Concerto in D flat for Piano and Orchestra - (2017)

in memory of Leonard Stein
In
the 1974, I was asked by Leonard Stein to perform for the Schoenberg
Centennial at the Monday Evening Concerts of the Los Angeles Art Museum. In
addition to the early published songs with opus numbers included in that
concert, he also put on the
program the then-unpublished songs, Gruß in die Ferne,
Ein Schifflied (Drüben geht die
Sonnen scheiden),
and Die Beiden. Also included were the Streichtrio and
Fantasie für Violine und Klavier. It is a coincidence that my first
composition teacher, Dorrance Stalvey, was both on the faculty of
Immaculate Heart College, and also was director of the Monday Evening Concert
series at the art museum.

Leonard Stein
Leonard Stein is best known as Schoenberg's editor for Style and Idea,
as well as for his work editing Structural Functions of Harmony. In
his preface he says of Schoenberg, "It may be true, as some critics claim,
that Schoenberg is essentially a preserver of traditional values rather than
the revolutionary he is popularly supposed to be. Unlike most preservers of
the past, however, who only seek, by historical or stylistic references, to
codify theory within a closed system, his concepts, though rooted in
tradition, are vital to our time because they derive from the resources of
an ever-enquiring and constantly growing musical intellect."
Leonard Stein,
in "Preface to the Revised Edition," of "Structural Functions of Harmony,"
Arnold Schoenberg, Norton, 1969. But alongside the notion of slipping away
from "codified" rules, I have pleasant thoughts of rehearsing with Leonard
at his home on Carman Crest Drive, after which he would open a bottle of Piesporter Goldtröpfchen,
examine many original manuscripts of Schoenberg, and talk of music and music and music, much to my
delight.
[ 1 ]
For
his long association with Schoenberg, he was curator of the Schoenberg
archive when at UCLA, headed the Schoenberg Institute when created at the
University of Southern California, and then passed all on to the Arnold Schönberg
Center which was created in Austria, with a website from which one may
examine some of the early scores to which I was introduced decades ago.
This
work for piano and chamber orchestra begins with a first theme, broken major
chords in parallel movement challenging the root of D flat. Taken up by
winds, then strings and finally piano, it is jovial.
A
break from the 6/8, brings a next mood as a 3/4 time adagio, with
development and chamber-music-like runs and imitations in the winds and
piano.

This
gives way to moment for solo piano with a return to 6/8, begun with a gesture which spells the
musical cryptogram so often used for Arnold Schoenberg and known as set
6-Z44. In the form used, it is E flat, C, B, B flat, E(?), G (= S, C, H, B,
E, G). As Leonard Stein was student, assistant, editor and champion of
Schoenberg, this little gesture is tribute. Thereafter, the piano introduces
what will become one of two fugal subjects which end the work.

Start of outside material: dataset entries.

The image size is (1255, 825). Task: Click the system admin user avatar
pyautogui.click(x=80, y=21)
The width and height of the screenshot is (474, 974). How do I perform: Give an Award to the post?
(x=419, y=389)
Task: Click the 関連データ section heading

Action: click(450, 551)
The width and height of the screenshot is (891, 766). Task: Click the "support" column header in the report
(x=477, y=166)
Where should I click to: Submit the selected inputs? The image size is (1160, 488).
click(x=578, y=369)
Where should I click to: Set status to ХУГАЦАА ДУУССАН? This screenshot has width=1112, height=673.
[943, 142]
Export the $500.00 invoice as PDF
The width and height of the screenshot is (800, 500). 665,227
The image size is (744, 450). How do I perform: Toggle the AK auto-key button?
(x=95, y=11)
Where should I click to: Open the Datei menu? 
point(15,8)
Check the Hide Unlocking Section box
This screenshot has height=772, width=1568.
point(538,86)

As the orchestra rejoins, echoes of one fugue subject
punctuate a statement in bassoon and lower strings which is in fact a
twelve-tone row. Set theory which post-dates Schoenberg is not used to
manipulate this, but rather tradition "traditional" methods apply.
[ 2 ]

A
break from the melodic uses of the row, a second musical cryptogram in the
piano is stated as fulcrum to a next section. This little snippet -- A, B
flat, B, F (= A, B, H, F) for Alban Berg and Hanna Fuchs-Robettin) is from
Berg's Lyric Suite. The row is then taken up again, beginning
in the high strings, and appears in shifting tonal regions.

A recapitulation of themes combines the "row" in canon with
itself over a filigree of arpeggios, with the fugue subject being strongly
restated and a last cluster of all twelve tones serves as a brief "dominant"
cadential function before the final assertion of the tonal home for the
work.

58
pages, circa 15' 30" - an MP3 emulation of the work is here:

The score
and parts are available as a free PDF download, though any major
commercial performance or recording of the work is prohibited without prior
arrangement with the composer. Click on the graphic below for this score.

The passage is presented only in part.